◆ WHAT TO PRODUCE ◆
Using the data below, copy every line that contains the word "screenshot".

Start of INPUT MATERIAL

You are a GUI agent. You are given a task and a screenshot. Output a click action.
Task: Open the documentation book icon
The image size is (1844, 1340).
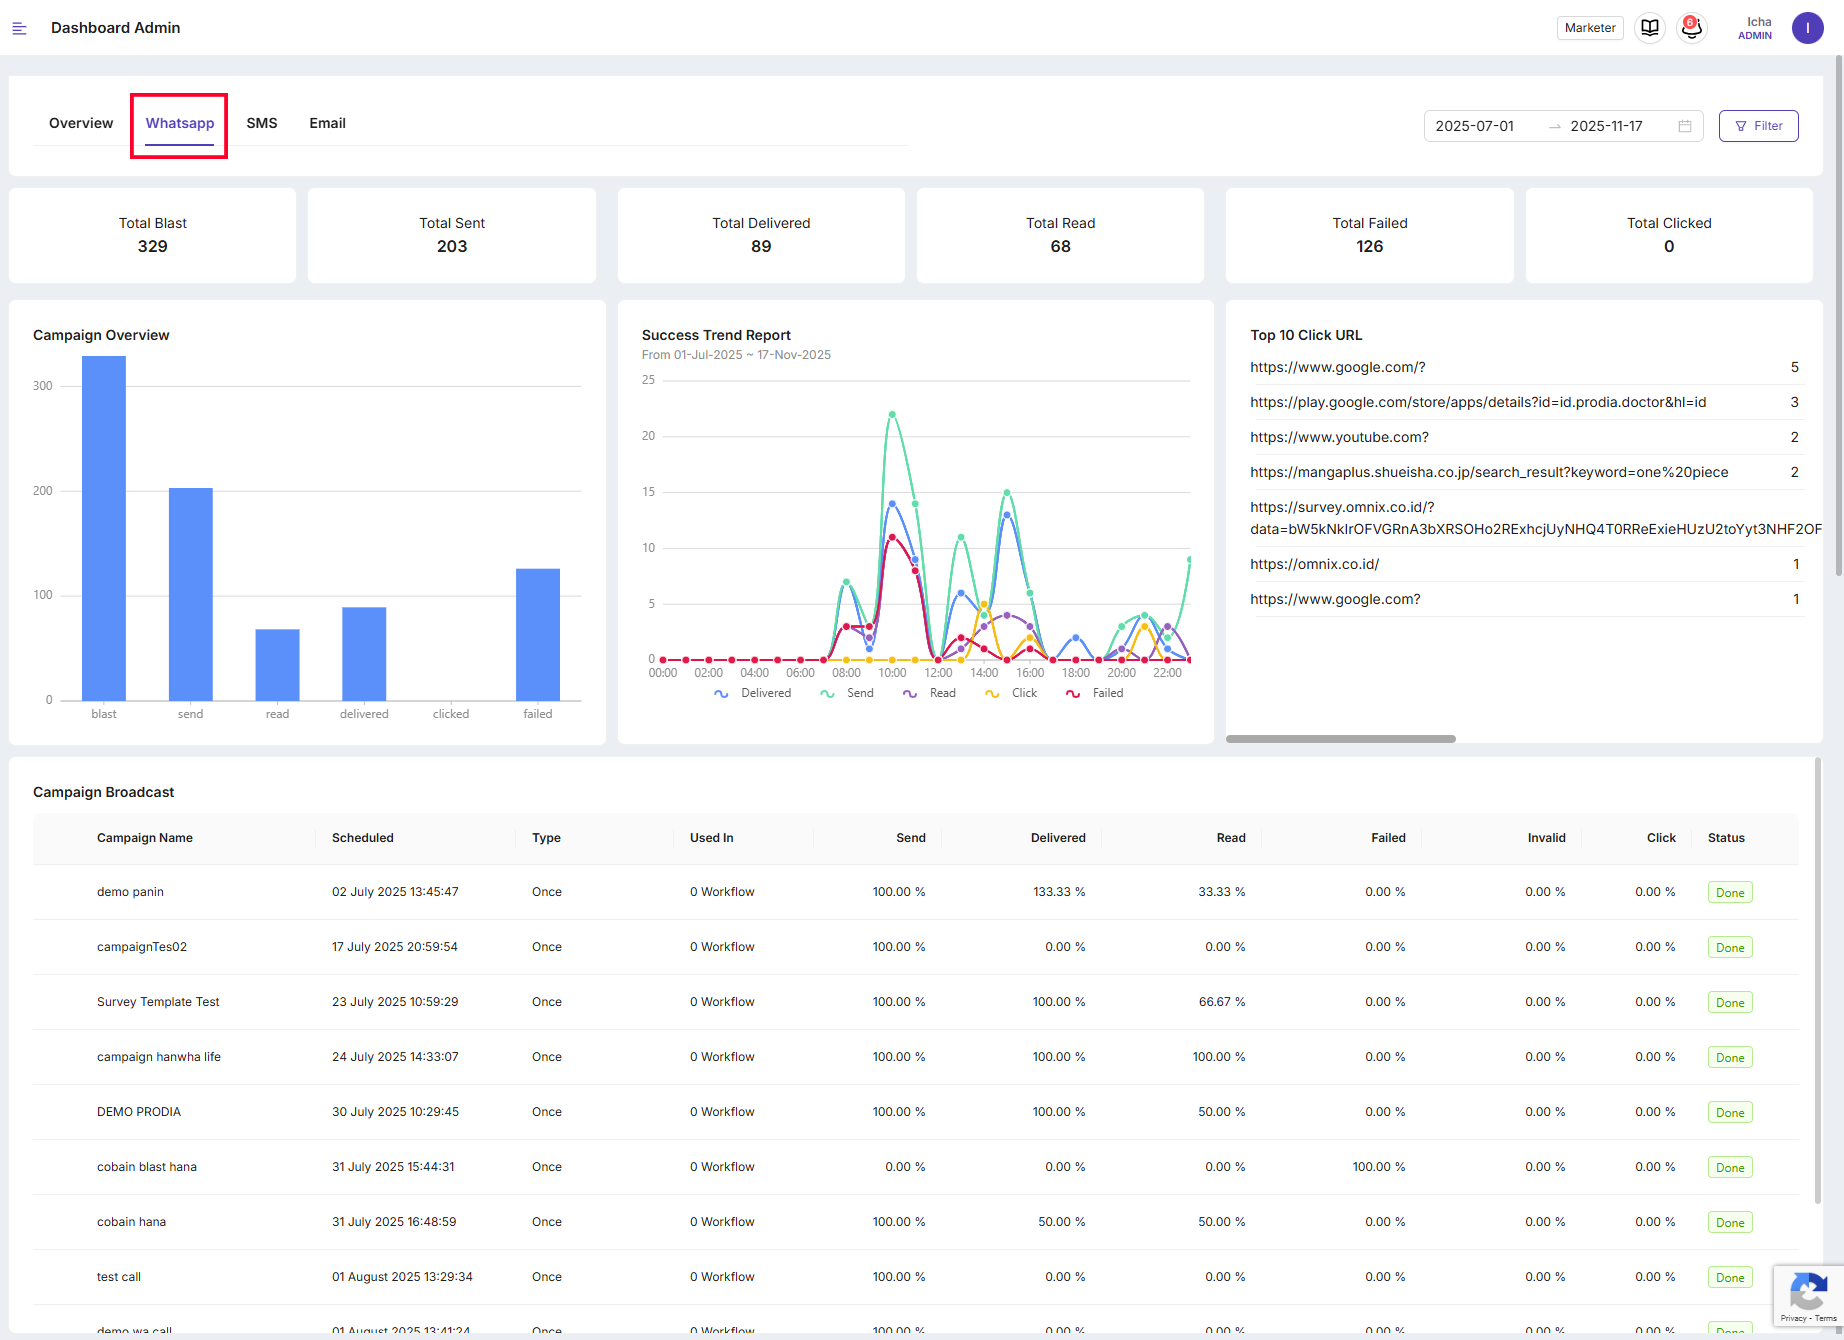[1650, 28]
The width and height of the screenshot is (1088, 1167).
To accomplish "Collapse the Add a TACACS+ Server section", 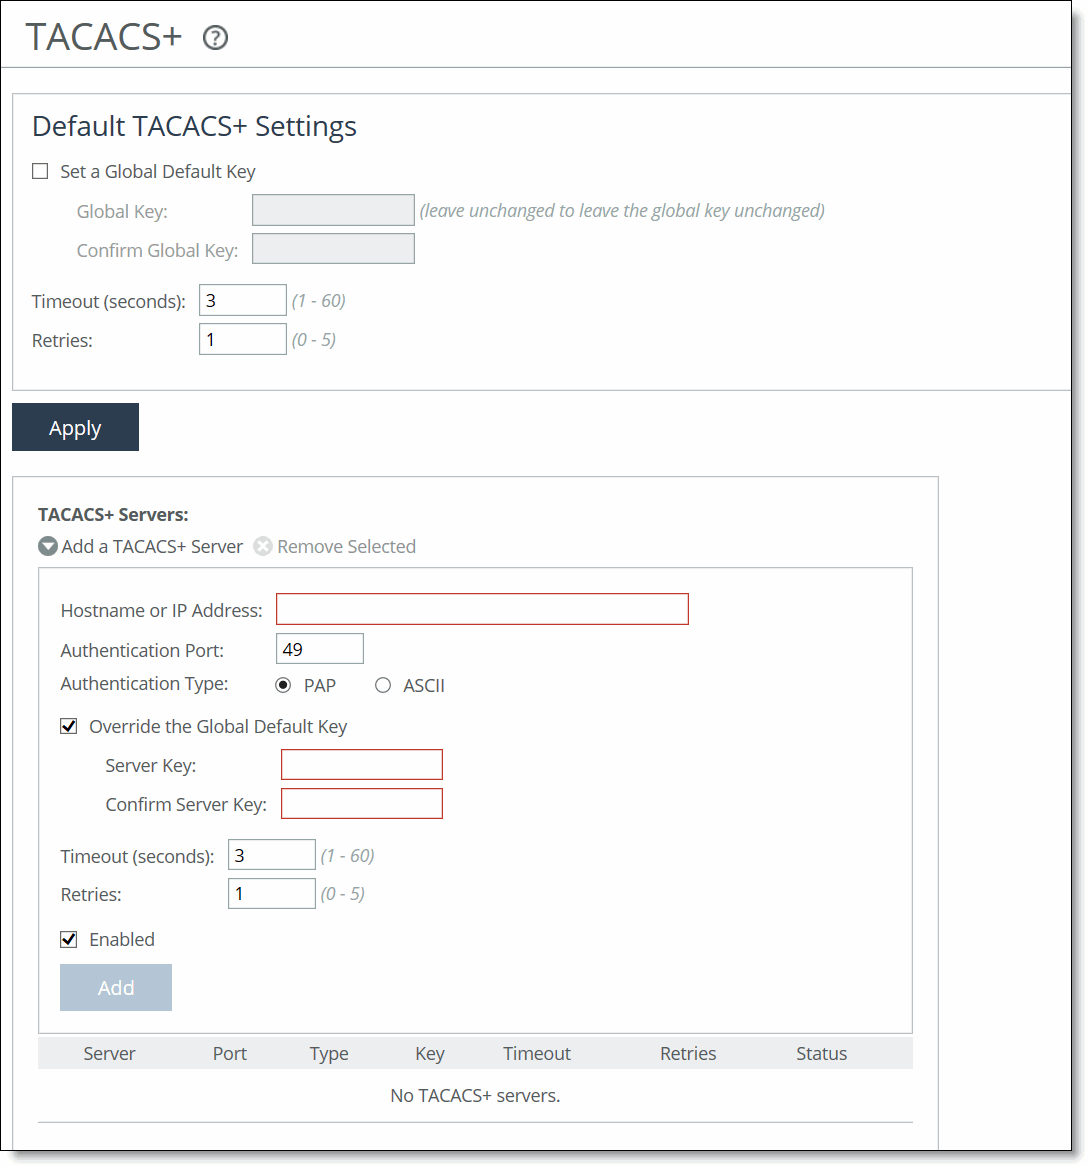I will tap(47, 546).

End of INPUT MATERIAL

◆ RESPONSE TO THIS TASK ◆
You are a GUI agent. You are given a task and a screenshot. Output a click action.
The width and height of the screenshot is (1088, 1167).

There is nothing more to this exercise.